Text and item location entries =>
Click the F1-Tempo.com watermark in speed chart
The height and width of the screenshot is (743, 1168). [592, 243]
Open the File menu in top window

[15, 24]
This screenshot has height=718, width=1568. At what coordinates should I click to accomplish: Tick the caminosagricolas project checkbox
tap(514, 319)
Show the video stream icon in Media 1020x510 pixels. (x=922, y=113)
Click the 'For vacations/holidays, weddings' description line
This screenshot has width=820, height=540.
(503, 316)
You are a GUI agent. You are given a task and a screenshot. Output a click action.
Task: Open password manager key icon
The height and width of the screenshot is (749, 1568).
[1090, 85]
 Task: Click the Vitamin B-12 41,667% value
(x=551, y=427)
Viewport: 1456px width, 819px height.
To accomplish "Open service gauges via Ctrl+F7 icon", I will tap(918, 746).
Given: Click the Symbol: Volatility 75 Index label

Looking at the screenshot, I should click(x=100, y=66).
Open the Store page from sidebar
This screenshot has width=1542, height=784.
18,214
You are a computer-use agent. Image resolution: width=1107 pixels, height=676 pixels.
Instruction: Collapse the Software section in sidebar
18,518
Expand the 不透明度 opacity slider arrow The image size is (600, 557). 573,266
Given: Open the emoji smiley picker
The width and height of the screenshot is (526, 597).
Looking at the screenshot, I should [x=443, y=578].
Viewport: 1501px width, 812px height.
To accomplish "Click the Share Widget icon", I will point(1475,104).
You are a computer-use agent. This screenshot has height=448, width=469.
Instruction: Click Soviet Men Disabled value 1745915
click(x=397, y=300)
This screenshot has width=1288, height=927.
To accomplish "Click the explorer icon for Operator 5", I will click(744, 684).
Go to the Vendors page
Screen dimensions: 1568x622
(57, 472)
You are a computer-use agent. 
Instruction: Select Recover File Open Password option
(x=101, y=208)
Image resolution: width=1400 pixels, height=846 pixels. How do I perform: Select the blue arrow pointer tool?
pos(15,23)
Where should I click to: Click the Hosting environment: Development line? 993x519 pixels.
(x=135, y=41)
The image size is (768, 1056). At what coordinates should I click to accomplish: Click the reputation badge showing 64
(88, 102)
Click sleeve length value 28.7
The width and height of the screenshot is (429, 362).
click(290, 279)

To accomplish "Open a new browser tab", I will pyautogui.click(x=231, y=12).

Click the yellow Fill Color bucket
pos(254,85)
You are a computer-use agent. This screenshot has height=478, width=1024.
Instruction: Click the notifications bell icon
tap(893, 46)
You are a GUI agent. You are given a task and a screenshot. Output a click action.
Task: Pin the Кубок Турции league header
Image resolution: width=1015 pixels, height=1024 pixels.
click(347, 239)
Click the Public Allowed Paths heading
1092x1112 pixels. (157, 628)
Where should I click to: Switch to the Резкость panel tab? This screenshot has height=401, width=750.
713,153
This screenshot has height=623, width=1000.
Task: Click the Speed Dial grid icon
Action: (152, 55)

Set problem => List every line of the items above that contains the string "Where", matching case exactly.

Answer in full =>
Where should I click to: Click the Hosting environment: Development line? 993x519 pixels.
Where should I click to: Switch to the Резкость panel tab? This screenshot has height=401, width=750.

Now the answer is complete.